Ganglioside receptor of rat macrophages. Modulation by enzyme treatment and evidence for its protein nature.

Previous experiments have shown that rat macrophages (M phi) bind specifically sheep erythrocytes (E) coated with various gangliosides (EG). To study the nature of this receptor-like structure, M phi were treated with proteinases, and their capacity to bind EG and/or E was analyzed in a rosette assay.
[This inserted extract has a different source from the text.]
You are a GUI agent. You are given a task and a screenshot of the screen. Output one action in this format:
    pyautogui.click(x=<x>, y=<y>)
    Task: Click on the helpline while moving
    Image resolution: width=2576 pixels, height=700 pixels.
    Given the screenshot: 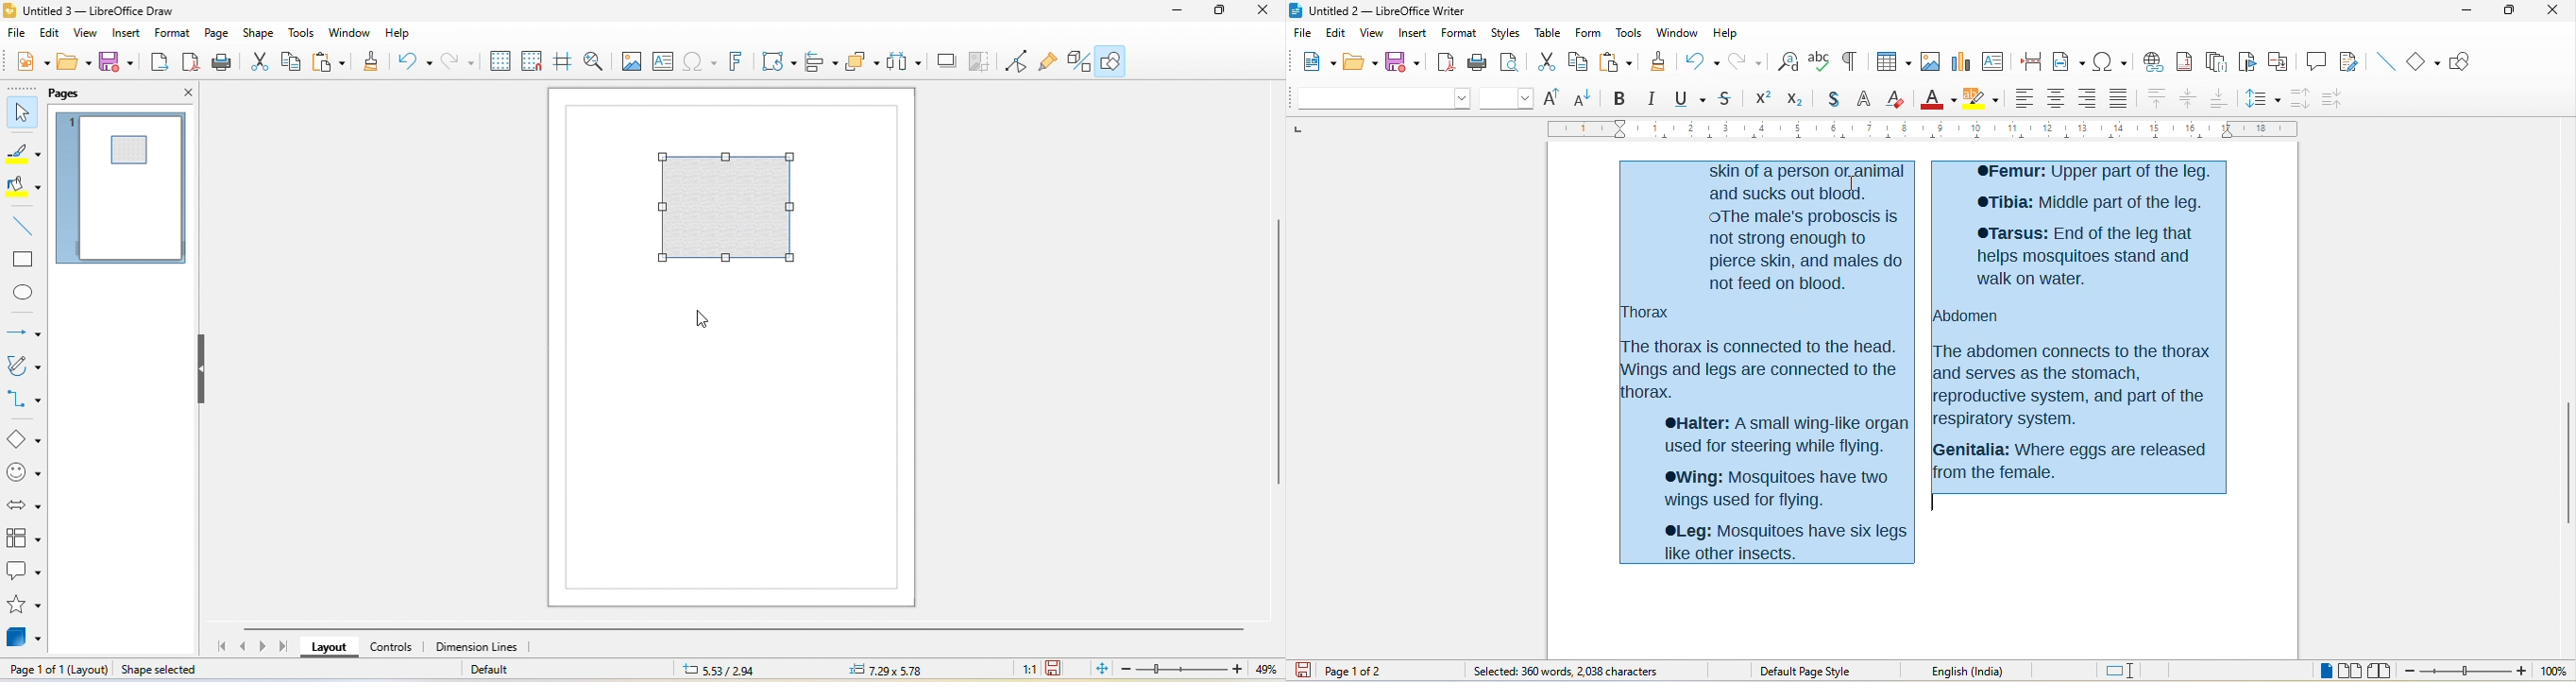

Within 10 min of incubation with appropriate doses of enzymes, a clear enhancement of EG-binding activity was observed. In addition, enzyme-treated M phi bound uncoated E. Inhibition studies with gangliosides and carbohydrates, and enzyme treatment of E showed that this binding is mediated by the same M phi ganglioside receptor. The kinetics of the modulation of binding activity of M phi during trypsin treatment were similar for both E and EG. At optimal enzyme concentration a triphasic effect was noted. Enhancement of EG-binding and appearance of E-binding activity after 10-20 min was followed by a reduction of rosette-forming cells (RFC) with a minimum at about 1 hr and then by an increase of both E-RFC or EG-RFC up to 5 hr. Simultaneous incubation of M phi with trypsin and cycloheximide abrogated the second rise of binding activity and abolished binding on prolonged incubation. When these cells were washed and further incubated in fresh medium, they regained their initial E- and EG-binding capacity after 4-5 hr incubation. Taken together, these results are consistent with the idea that rat M phi bear a ganglioside receptor-like structure which seems to be a membrane protein and which is modulated by enzyme treatment.